While planning may be tedious, the biggest challenge can be other peoples’ discomfort with not having a definitive box to put me in. I’ve observed how people are unnerved by the unknown. They feel the need to put their doctor hat on and have a go at diagnosing me (as if they can solve the almost five-year mystery without any medical training!), ‘Are you sure it’s not MS?’ they say. They then get stuck on the ‘Why’ and the ‘How could this happen?’

Mostly, I think, they want to ensure it won’t happen to them. Something must have caused it, and they want to avoid that something. A mystery illness that can come out-of-the-blue and turn your life upside-down is a scary thought! The conversation generally gets uncomfortable at this point, and that’s when people will often say in an upbeat way, ‘At least you look well’. I try to take it as a compliment of sorts since I have showered, dressed and gotten out of the house. That takes tremendous effort, and I am doing it in constant pain.

Another challenge is that support services are built around a diagnosis too. I had difficulty getting accepted into the National Disability Insurance Scheme because without a diagnosis how could we be sure and how could we prove my disability was lifelong? We had a good case – I was using a mobility scooter by then, and the nerve damage was considered irreversible – yet it was a sticking point for the scheme. While this appeal was going on, I sought help from the aged care sector. Loaning bath boards and wheelchairs from the local nursing home as a ‘30 something’ is a solemn experience.

I now have an excellent medical duo in the form of a Rheumatologist and a Neurologist who understand me.
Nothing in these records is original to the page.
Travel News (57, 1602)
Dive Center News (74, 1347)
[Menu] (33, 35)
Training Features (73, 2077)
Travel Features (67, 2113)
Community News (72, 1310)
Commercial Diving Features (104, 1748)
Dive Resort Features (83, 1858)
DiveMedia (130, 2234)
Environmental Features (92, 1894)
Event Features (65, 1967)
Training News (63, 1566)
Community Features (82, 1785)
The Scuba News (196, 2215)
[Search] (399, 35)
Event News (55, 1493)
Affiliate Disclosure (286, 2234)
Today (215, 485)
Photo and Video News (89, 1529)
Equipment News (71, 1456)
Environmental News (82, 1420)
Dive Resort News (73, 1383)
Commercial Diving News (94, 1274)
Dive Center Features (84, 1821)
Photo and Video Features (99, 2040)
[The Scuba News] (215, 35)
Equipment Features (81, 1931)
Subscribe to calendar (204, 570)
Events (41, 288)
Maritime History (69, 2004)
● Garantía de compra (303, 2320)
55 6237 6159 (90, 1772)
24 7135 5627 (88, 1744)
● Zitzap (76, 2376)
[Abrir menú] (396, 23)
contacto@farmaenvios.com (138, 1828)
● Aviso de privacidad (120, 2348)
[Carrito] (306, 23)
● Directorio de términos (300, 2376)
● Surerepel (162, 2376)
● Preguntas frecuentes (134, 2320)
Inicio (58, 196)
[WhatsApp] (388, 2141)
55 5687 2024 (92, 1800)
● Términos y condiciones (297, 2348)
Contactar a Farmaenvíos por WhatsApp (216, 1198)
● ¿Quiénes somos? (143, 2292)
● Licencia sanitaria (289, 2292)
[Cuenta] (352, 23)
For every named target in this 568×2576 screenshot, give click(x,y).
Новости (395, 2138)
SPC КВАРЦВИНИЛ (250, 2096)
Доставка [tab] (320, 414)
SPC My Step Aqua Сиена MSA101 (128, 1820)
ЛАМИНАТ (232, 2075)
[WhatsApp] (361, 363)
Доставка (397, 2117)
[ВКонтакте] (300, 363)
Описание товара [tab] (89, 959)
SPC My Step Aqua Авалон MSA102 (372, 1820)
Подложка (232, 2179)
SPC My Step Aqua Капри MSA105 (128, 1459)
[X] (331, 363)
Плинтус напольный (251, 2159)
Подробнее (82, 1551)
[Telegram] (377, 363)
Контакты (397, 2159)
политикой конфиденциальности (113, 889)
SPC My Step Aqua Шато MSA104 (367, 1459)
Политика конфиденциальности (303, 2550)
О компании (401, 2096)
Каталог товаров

I’m doing a lot less interpretive descriptions and less falling down in hospital corridors to demonstrate my walking. From my old life, I miss the creativity and my workmates. Advertising is a collaborative job, with such long hours that your friends tend to be ad-y folk too. So unfortunately, leaving work has meant losing touch with a lot of friends and missing the incidental catch-ups and socialising with like-minded people.

Although for now, taking care of my condition and being mum to my two young children is more than enough to manage. I have to pace everything I do to stay within my shrinking physical limits. There are constant trade-offs as overdoing it can take me a week to recover. As Selma Blair said at the Oscars party ‘it took a lot to be here’. I understood completely.

I have shared this story and joined the Peer Advisory Group for MDNSW to be a voice for others, like me, who are trying to navigate their way through an adult-onset NMC, perhaps with a question mark after it.

Christie Peolwane was an advertising creative and mum to two kids under 5 when her life was rudely interrupted by a rare, adult-onset neuromuscular condition. A confirmed diagnosis still evades her, and if she’s in a hurry she’ll just say ‘it’s a type of Muscular Dystrophy’. She has a degree in Graphic Design from RMIT and at 27 became an Associate Creative Director, making her one of the youngest females to do so. She spent over a decade working in agencies on big brands such as Procter & Gamble, Nestle, Coca-Cola Amatil, Reckitt Benckiser, MasterCard, Volvo, Nikon and Accor Hotels.  Christie gets around in her manual wheelchair with SmartDrive and wishes that mobility equipment came in colours, other than black. She lives in Sydney and is a volunteer on the Muscular Dystrophy Australia Board and the Muscular Dystrophy NSW Peer Advisory Group.